### Data for this task ###

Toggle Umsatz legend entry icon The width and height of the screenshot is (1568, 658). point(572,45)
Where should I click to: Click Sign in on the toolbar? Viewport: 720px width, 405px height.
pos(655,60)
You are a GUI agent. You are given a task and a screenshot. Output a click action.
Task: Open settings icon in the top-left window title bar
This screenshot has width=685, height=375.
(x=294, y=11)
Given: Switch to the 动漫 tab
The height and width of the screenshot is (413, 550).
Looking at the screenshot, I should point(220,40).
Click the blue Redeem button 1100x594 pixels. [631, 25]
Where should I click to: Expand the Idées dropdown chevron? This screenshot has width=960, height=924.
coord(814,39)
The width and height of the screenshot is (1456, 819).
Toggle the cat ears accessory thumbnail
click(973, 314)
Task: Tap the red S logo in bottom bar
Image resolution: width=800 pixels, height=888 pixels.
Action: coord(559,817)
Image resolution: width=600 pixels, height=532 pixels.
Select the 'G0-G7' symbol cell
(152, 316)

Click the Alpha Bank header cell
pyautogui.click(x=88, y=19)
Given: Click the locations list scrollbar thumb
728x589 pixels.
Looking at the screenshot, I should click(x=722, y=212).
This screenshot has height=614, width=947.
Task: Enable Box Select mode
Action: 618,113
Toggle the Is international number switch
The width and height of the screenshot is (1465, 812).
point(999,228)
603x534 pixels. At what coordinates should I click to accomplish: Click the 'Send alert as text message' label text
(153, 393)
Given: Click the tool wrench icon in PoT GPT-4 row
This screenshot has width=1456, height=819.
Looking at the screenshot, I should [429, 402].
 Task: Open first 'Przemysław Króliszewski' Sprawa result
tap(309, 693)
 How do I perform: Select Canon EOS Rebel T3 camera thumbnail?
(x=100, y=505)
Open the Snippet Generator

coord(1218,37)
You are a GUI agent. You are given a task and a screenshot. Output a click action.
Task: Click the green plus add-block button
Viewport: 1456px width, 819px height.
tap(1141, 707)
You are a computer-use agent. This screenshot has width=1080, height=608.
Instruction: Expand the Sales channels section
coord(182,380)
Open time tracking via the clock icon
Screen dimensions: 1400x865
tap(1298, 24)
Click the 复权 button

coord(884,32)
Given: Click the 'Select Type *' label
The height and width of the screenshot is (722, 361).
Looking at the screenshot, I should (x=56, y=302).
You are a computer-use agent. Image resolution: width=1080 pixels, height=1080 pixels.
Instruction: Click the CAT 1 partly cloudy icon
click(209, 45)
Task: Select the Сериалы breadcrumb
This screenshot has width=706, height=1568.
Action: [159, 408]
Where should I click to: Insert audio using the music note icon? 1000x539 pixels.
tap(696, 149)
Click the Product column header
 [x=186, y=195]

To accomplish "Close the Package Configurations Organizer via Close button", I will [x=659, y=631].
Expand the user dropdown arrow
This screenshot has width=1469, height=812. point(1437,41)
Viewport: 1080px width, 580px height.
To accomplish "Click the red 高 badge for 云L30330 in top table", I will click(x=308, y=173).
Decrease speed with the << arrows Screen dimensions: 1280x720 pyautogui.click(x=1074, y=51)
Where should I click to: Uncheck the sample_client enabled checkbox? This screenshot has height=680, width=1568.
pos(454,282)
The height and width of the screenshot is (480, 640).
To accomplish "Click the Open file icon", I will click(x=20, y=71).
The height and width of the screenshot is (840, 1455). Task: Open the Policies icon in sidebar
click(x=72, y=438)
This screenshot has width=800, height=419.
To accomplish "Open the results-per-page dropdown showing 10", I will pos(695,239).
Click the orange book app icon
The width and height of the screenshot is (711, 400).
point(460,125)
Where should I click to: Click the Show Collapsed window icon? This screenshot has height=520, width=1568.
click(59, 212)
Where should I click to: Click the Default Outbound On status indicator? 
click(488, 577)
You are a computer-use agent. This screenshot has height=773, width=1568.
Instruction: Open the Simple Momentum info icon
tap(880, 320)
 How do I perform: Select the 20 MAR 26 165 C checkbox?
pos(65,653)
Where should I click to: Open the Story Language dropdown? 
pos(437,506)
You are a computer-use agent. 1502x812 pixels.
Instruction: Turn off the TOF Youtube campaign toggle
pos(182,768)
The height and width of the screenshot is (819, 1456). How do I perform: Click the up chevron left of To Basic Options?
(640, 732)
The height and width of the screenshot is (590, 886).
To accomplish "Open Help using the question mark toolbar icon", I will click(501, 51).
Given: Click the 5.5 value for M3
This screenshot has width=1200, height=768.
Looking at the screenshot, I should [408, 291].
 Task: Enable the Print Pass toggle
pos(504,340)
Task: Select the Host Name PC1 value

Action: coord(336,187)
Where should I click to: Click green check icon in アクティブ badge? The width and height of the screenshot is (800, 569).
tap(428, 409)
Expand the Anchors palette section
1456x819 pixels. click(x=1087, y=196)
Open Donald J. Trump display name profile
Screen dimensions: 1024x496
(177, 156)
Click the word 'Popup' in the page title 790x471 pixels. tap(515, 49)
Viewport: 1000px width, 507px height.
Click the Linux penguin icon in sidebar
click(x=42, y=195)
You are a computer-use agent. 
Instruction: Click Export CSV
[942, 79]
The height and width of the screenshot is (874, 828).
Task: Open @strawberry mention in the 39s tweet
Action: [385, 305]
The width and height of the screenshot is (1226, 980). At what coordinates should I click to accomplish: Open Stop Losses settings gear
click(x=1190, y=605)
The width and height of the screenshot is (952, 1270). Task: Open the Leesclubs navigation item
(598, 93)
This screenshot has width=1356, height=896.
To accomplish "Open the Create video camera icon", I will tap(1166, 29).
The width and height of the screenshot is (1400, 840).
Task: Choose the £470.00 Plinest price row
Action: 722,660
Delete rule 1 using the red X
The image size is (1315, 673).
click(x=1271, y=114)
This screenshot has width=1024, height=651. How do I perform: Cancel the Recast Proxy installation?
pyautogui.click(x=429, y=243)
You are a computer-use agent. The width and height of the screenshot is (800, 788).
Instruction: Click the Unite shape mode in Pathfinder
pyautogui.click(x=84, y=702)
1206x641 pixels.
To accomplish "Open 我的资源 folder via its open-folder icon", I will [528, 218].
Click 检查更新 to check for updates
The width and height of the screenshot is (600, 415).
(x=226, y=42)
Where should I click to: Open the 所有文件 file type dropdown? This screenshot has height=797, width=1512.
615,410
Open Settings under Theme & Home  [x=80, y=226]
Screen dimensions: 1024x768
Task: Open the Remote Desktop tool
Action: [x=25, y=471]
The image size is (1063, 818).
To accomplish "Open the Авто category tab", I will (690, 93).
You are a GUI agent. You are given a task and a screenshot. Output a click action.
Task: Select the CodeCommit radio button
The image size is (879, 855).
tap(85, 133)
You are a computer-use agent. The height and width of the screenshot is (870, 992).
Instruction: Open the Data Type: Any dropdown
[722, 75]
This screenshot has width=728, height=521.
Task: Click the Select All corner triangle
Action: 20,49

###

• Task prompt:
Rescale the data from the line that contains "The height and width of the screenshot is (480, 640)." through the line that contains "will click(501, 51).", including both of those lines: copy every line, requests included, and multiply each click coordinate in the answers by 0.9, rounding to the nearest whole number with halves rounded up. Leave all numbers in the requests unchanged.

• Final result:
The height and width of the screenshot is (480, 640).
To accomplish "Click the Open file icon", I will click(x=18, y=64).
The height and width of the screenshot is (840, 1455). Task: Open the Policies icon in sidebar
click(x=65, y=394)
This screenshot has width=800, height=419.
To accomplish "Open the results-per-page dropdown showing 10", I will pos(626,215).
Click the orange book app icon
The width and height of the screenshot is (711, 400).
point(414,113)
Where should I click to: Click the Show Collapsed window icon? This screenshot has height=520, width=1568.
click(53, 191)
Where should I click to: Click the Default Outbound On status indicator? 
click(439, 519)
You are a computer-use agent. This screenshot has height=773, width=1568.
Instruction: Open the Simple Momentum info icon
tap(792, 288)
 How do I perform: Select the 20 MAR 26 165 C checkbox?
pos(59,588)
Where should I click to: Open the Story Language dropdown? 
pos(393,455)
You are a computer-use agent. 1502x812 pixels.
Instruction: Turn off the TOF Youtube campaign toggle
pos(164,691)
The height and width of the screenshot is (819, 1456). How do I perform: Click the up chevron left of To Basic Options?
(576, 659)
The height and width of the screenshot is (590, 886).
To accomplish "Open Help using the question mark toolbar icon", I will click(451, 46).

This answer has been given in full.